### GIVEN PROBLEM
Reproduce every line from the one holding "Task: Select the Statistics tab" through the one holding "Viewport: 1102px width, 689px height.", inclusive, multiplying each answer coordinate by 0.8 and rounding to whole numbers, with halves rounded up. Keep all other text unchanged and leave out the pictures.

### ENTRIES SHOWN
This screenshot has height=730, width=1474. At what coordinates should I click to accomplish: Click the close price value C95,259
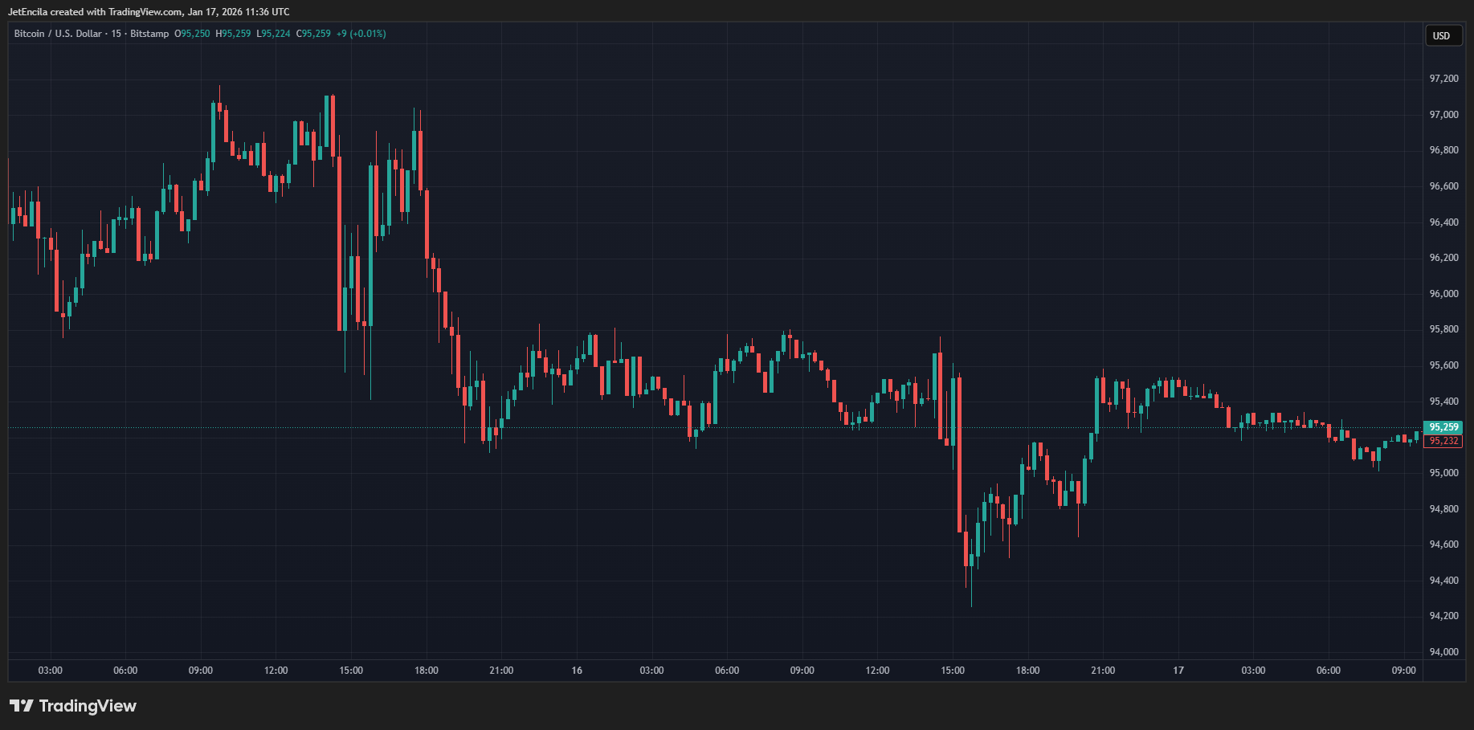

* * *

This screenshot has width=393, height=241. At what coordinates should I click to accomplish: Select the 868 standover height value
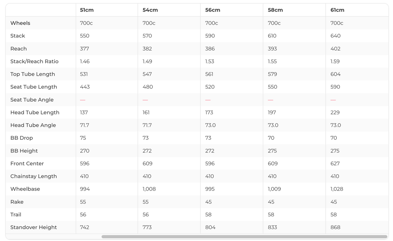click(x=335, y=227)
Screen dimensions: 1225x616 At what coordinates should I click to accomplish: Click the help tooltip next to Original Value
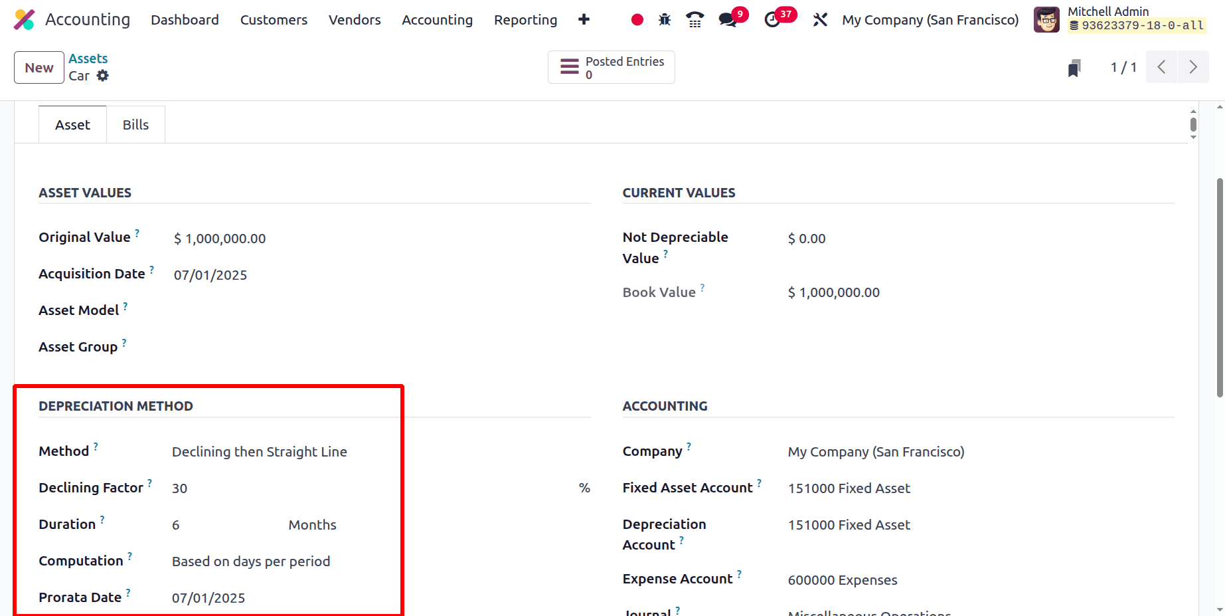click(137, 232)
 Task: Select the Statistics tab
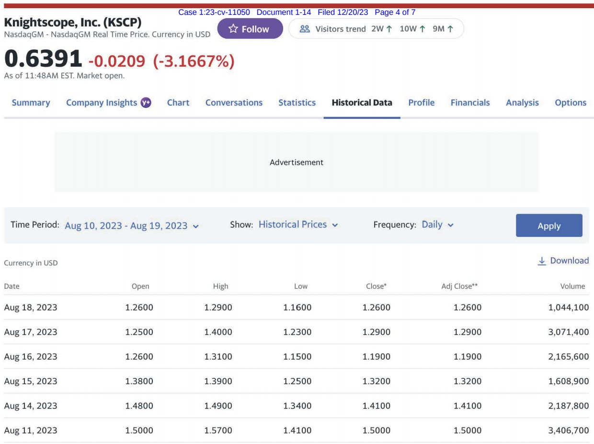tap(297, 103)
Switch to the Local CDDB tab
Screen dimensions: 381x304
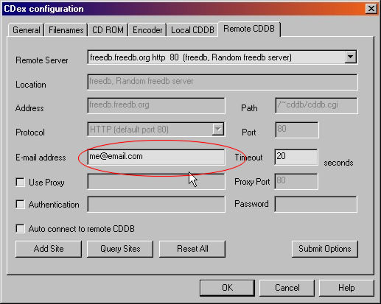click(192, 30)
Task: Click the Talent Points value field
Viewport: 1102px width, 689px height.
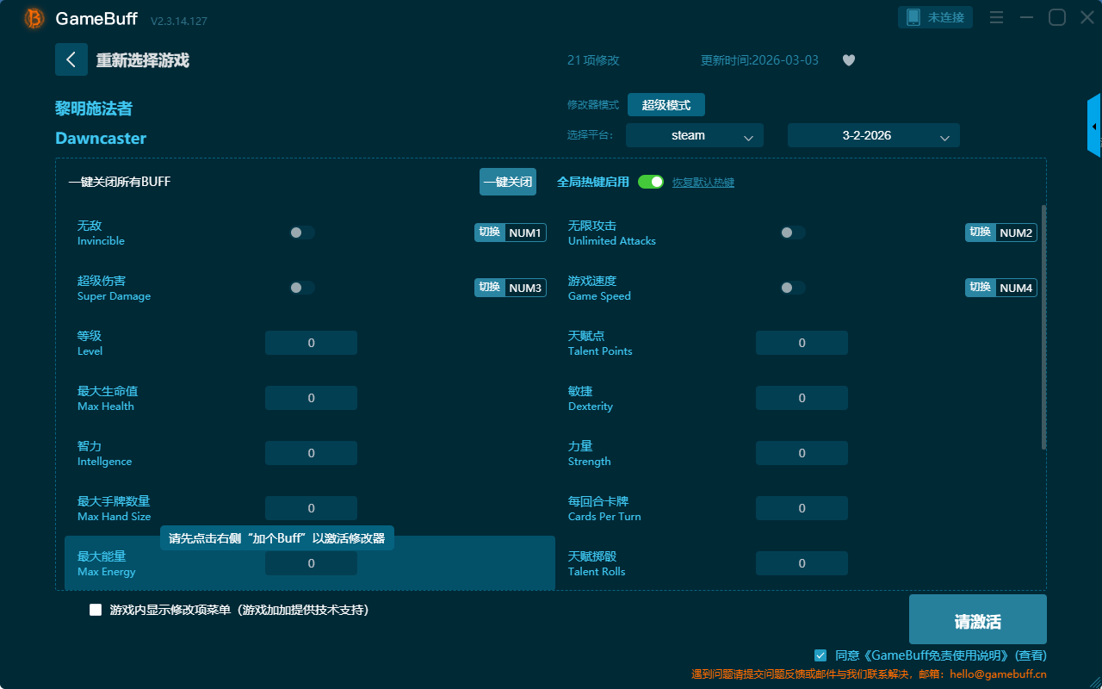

### RESULT FOR THIS TASK
 Task: Select the Statistics tab
tap(238, 82)
Switch to the Local CDDB tab
Screen dimensions: 381x304
click(154, 24)
Task: Click the Talent Points value field
Viewport: 1102px width, 689px height.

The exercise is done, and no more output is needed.